Friday, January 8, 2010

Cotton Mather: Pop Culture Critic

Can I make a point? If the Mather family was so well off, how come nobody taught little Cotton proper punctuation? Let's talk italics and cApItaLizaTiOn.

Forget it, I can't be fickle, obviously Mather and specifically "On Witchcraft" has something going for it, albeit an old school spin on a really scary story. The book, one of over three hundred other published works from Cotton Mather, is an account of devils, demons and Satan himself in New England. Almost an "Idiots Guide to Outing Witches."
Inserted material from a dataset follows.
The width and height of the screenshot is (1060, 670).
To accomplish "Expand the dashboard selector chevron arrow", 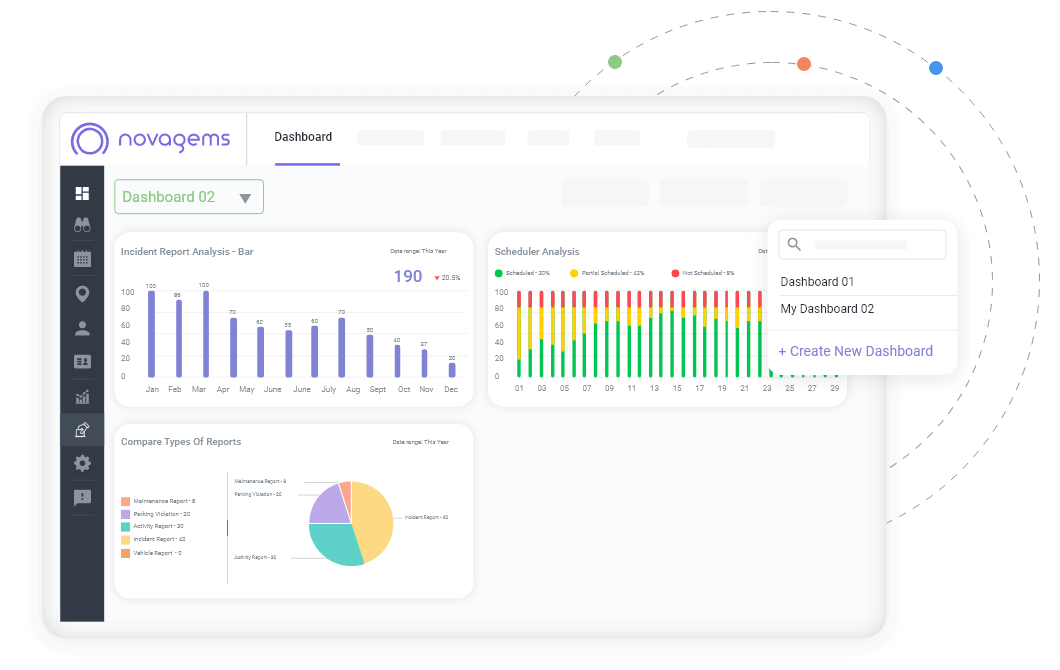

"On Witchcraft," the product of Mather's response to the witch hysteria in and around Boston and Salem, was published in 1692. His career as a theologian and pastor at the Old North Church makes this response all the more valuable and credible to the fearful and pious Christians of the Early American Colonies. Included in the (difficult to read) text includes methods to prevent temptation and the devil's vile ways, detect who is a witch, methods to avoid temptation and how to remain a faithful Christian during the tring times of the Witch outbreak, and ultimately, the Salem Trials.

I want to take a moment to sort of move away from the text of "On Witchcraft," and pose a question: did this hysteria ever cease?


"A particularly harrowing scene from Paranormal Activity in which the Demon visits Mica and Katie"

Of the top grossing films of this year, it was the horror genre that led the charts. Films like "Drag Me To Hell," "The Haunting in Connecticut," "Underworld," "The Unborn," and "Paranormal Activity," we see a new means of entertainment media focusing on those unfortunate occupants of hell, devils, witches, and demons. Although a little different then the cautionary text of "On Witchcraft," you can still easilly see a parallel between perhaps a voyeristic desire to read up on the Salem witches in 1692, to today's wide movie going audience looking for a scare.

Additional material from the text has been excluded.